Marvel doesn't obliterate its past like DC does. DC has done it what, three times I can think of off the top of my head, but I think it's more (not a huge DC guy), most recent being the New 52.

Marvel takes a "it's okay if you just change continuity" approach, by and large, where it's more like every comic, or every interlinked set of comics is kind of allowed to have its own continuity. Characters who should be 60 return to being 25 even though they were 40 a few months ago, because a new comic book involving them started with a new title.

Sometimes threads of continuity run for decades, sometimes for weeks.

It's just how Marvel does it, and honestly I've never known a Marvel fan to have a big problem with it, and even as a kid when I first noticed it, I was like "Oh, it's like the Greek myths..." i.e. where characters sometimes live at the same time as others and sometimes have been gone for thousands of years, and sometimes are at very different life stages and so on. Where one story has a characters as a child of Zeus, but the next has them as not a demigod at all and so on.

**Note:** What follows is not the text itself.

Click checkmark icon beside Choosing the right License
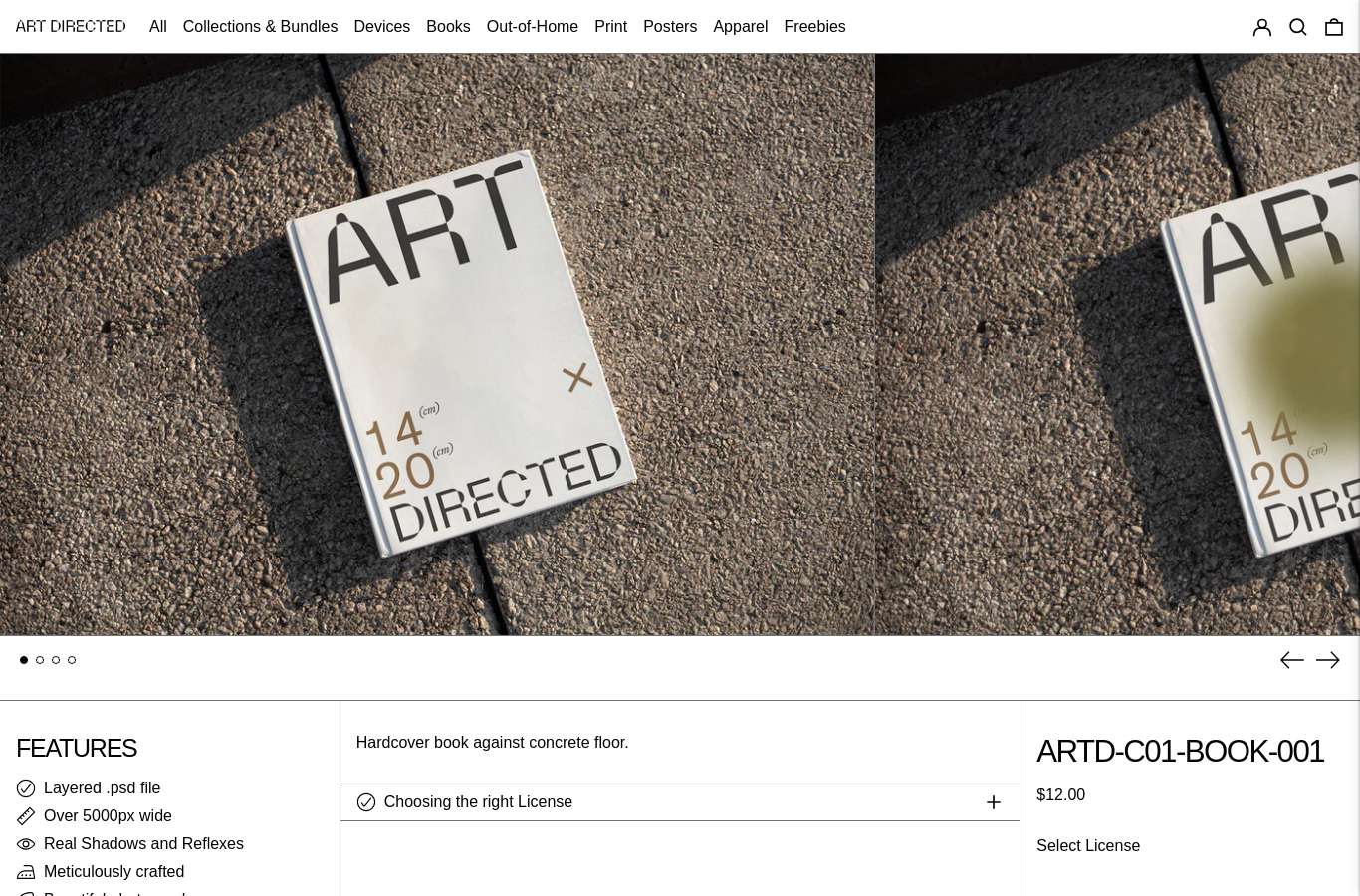This screenshot has height=896, width=1360. click(366, 802)
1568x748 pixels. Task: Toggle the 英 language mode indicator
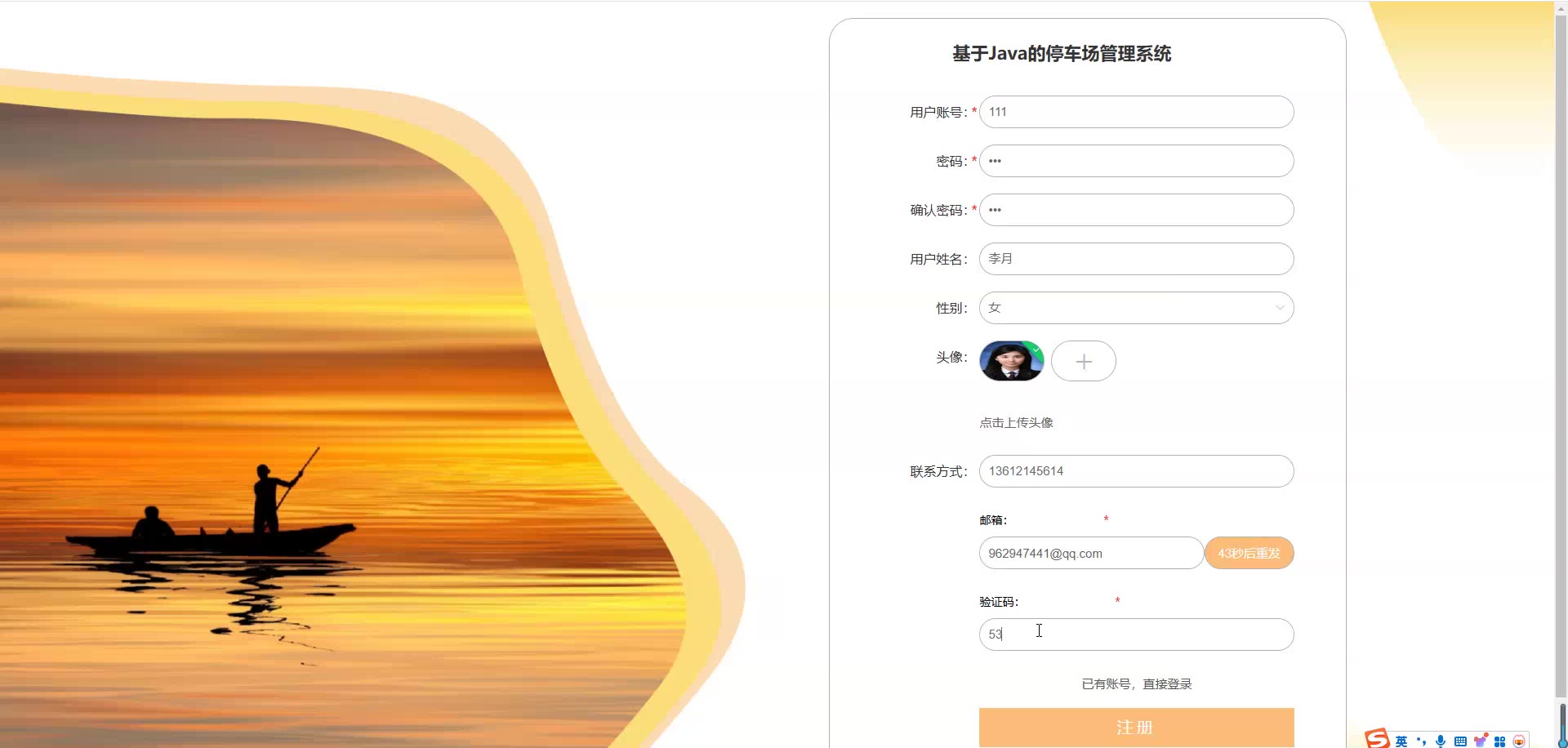1401,741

What tends to remain constant in Marvel is personalities and to some extent power sets. But mostly personalities. Characters can experience growth and change but often tend to remain fundamentally like this or like that.
I was not really referring to the comic continuity. The MCU is in the phase where the weight of lore is beginning to become a barrier to new comers.
Aside from that the lore density is approaching the point where someone will break continuity in a controversial way.
I don't believe the latter will happen.

The former might, but I don't really see signs of it yet. The MCU has issues, but they're more to do with a lot of the current characters being kinda "meh" than anything else.
The MCU is an adaptation that in no way invalidates 70+ years of comics history. That, to me, is the difference.
To be fair Marvel just doesn't do continuity unless it feels like it, so it'd be quite hard for it to "invalidate" anything. I mean, if Banner Hulk suddenly vanished and Amadeus Cho was Hulk instead whilst it might surprise some people, I don't think anyone would see it as "invalidating comics history". Similarly Miles Morales replacing Peter Parker wouldn't be a huge deal - hell some would cheer for it (I like both myself). Whereas if we had a non-Bruce Wayne Batman, a lot of DC fans would absolutely riot, even though it has happened a number of times in the comics.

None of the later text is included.